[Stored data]
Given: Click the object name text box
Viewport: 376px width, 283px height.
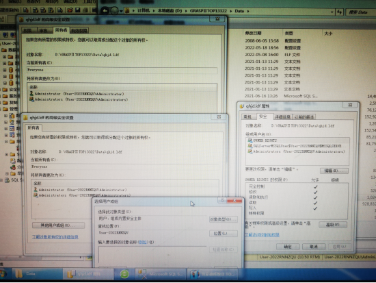Looking at the screenshot, I should click(x=152, y=255).
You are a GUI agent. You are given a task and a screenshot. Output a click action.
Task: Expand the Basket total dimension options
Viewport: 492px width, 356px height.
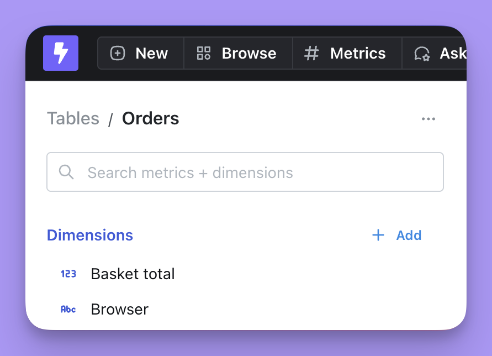pos(133,273)
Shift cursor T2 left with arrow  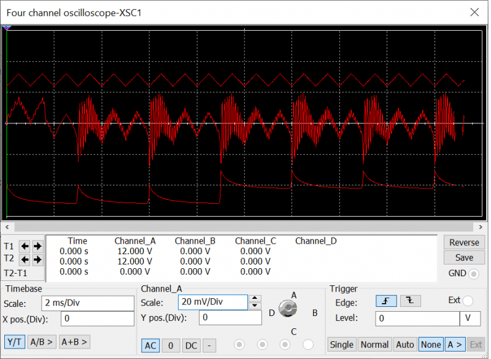[x=25, y=260]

EXERCISE DETAILS — Would you reproduce the lines above, from the very first through the line containing "You are a GUI", exactly and without the pictures?

TASK RESULT —
Given: Click the object name text box
Viewport: 376px width, 283px height.
Looking at the screenshot, I should click(x=152, y=255).
You are a GUI agent. You are given a task and a screenshot. Output a click action.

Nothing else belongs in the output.